30 de abril de 2025 a las 18:20
Ebrard define rumbo con encuesta de Heraldo
La abrumadora cifra del 97% de mexicanos que respaldan el consumo de productos nacionales, revelada por el estudio de QM Estudios de Opinión y Heraldo Media Group, no es solo un dato estadístico, sino un potente indicador del sentir colectivo y una brújula para el futuro económico del país. Este apoyo masivo, como bien lo ha señalado el secretario de Economía Marcelo Ebrard, se convierte en el pilar fundamental sobre el que se construye y fortalece el Plan México, una iniciativa crucial en el contexto actual.
El Plan México no se limita a una simple campaña de marketing, es una estrategia integral que busca no solo visibilizar la calidad y diversidad de los productos hechos en México a través del sello "Hecho en México", sino también impulsar un cambio profundo en los hábitos de consumo. Es una apuesta por lo nuestro, por el talento y la capacidad productiva nacional, y la encuesta demuestra que esta apuesta resuena con fuerza en la sociedad.
En un mundo globalizado donde la competencia es feroz, la diferenciación es clave. Y el sello "Hecho en México" se erige como un distintivo de calidad, un símbolo de confianza que conecta a los consumidores con los valores y la identidad del país.
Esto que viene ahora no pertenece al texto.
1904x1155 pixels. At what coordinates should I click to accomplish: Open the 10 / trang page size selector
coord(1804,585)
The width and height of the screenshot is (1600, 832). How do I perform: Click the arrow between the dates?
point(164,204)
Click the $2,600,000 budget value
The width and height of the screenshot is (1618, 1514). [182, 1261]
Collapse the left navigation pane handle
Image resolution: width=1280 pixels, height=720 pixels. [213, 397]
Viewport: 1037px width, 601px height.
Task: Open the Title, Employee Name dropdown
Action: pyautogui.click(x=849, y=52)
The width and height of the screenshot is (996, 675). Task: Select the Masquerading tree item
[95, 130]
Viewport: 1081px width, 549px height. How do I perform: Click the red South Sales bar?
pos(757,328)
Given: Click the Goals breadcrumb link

Facilitar el acceso a este sello para las empresas, como lo ha mencionado el secretario Ebrard, es un paso esencial para ampliar su alcance y potenciar su impacto en el mercado.
La coyuntura internacional, marcada por la imposición de aranceles por parte de Estados Unidos, subraya aún más la importancia de fortalecer el mercado interno y diversificar nuestras relaciones comerciales. El Plan México no se limita a reaccionar ante las presiones externas, sino que se anticipa a los retos del futuro, buscando reducir la dependencia de las importaciones y consolidar la posición de México en el nuevo tablero geopolítico.
El nearshoring, acelerado por las circunstancias geopolíticas y las decisiones estratégicas de nuestros socios comerciales, se presenta como una oportunidad histórica para México. La relocalización de empresas, impulsada por la búsqueda de cadenas de suministro más cortas y eficientes, nos coloca en una posición privilegiada. Y el Plan México, con su enfoque en la producción nacional y la calidad de nuestros productos, se convierte en un imán para la inversión y el desarrollo.
No se trata solo de sustituir importaciones, sino de construir un modelo de desarrollo económico más sólido, resiliente y sostenible. Un modelo que genere empleos de calidad, impulse la innovación y fortalezca la economía nacional. El apoyo del 97% de los mexicanos al consumo de productos nacionales no es solo un voto de confianza, es un mandato para seguir trabajando en la consolidación del Plan México y en la construcción de un futuro próspero para todos. Es la confirmación de que apostando por lo nuestro, construimos un México más fuerte.